Pourquoi certains DPE sont frauduleux ?
Derrière le DPE — censé refléter la performance énergétique d’un logement — se cache une réalité plus trouble : certains diagnostiqueurs, sous pression commerciale ou par pure fraude, rédigent des évaluations bâclées, sans réelle visite, voire en recopiant des modèles préétablis.
Selon un rapport de la Cour des comptes publié le 3 juin 2025, certaines entreprises ont réalisé « plus de 1 500 diagnostics en un an par technicien », soit plus de 6 par jour, ce qui laisse peu de place à une analyse sérieuse du logement. Conséquence : des étiquettes énergétiques faussées, des propriétaires trompés, des acquéreurs lésés, et des aides publiques parfois débloquées à tort.

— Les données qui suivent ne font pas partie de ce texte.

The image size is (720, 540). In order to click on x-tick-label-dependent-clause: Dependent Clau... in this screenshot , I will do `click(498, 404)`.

La nouvelle loi : une protection directe pour les ménages
Pour lutter contre ces abus, le gouvernement a adopté une série de mesures radicales, effectives depuis le 1er juillet 2025, dans le cadre de la loi anti-fraude aux aides publiques, souligne Le Parisien. Le principe est simple : rendre les DPE fiables, traçables et vérifiables.
Parmi les nouveautés :
- Suspension automatique de tout diagnostiqueur réalisant plus de 1 000 DPE sur 12 mois glissants, sauf preuve d’organisation sérieuse ;
- Obligation d’un QR code sur chaque DPE, renvoyant vers une fiche validée par l’Ademe ;
- Détection algorithmique des incohérences dans les rapports ;
- Annuaire public pour vérifier en ligne si un professionnel est bien certifié ;
- Suspension des aides MaPrimeRénov’ si le DPE est jugé douteux.
Ces mesures s’accompagnent de sanctions pénales renforcées, allant jusqu’à 15 ans de prison pour les fraudes organisées.
Quels risques pour le consommateur mal informé ?
Un DPE inexact peut avoir des conséquences lourdes :
- Une valeur immobilière surévaluée ;
- Des travaux de rénovation mal ciblés, inefficaces voire inutiles ;
- La perte d’éligibilité à des aides financières ;
- Une requalification juridique de la vente pour « vice caché énergétique ».
D’où l’importance, pour tout acheteur ou bailleur, de vérifier l’identité et la certification du diagnostiqueur, grâce à la base officielle du ministère. En encadrant plus strictement la profession, l’État souhaite rééquilibrer le rapport de force entre diagnostiqueurs et particuliers. Le DPE ne doit plus être un simple document administratif, mais un outil fiable, garantissant une information transparente.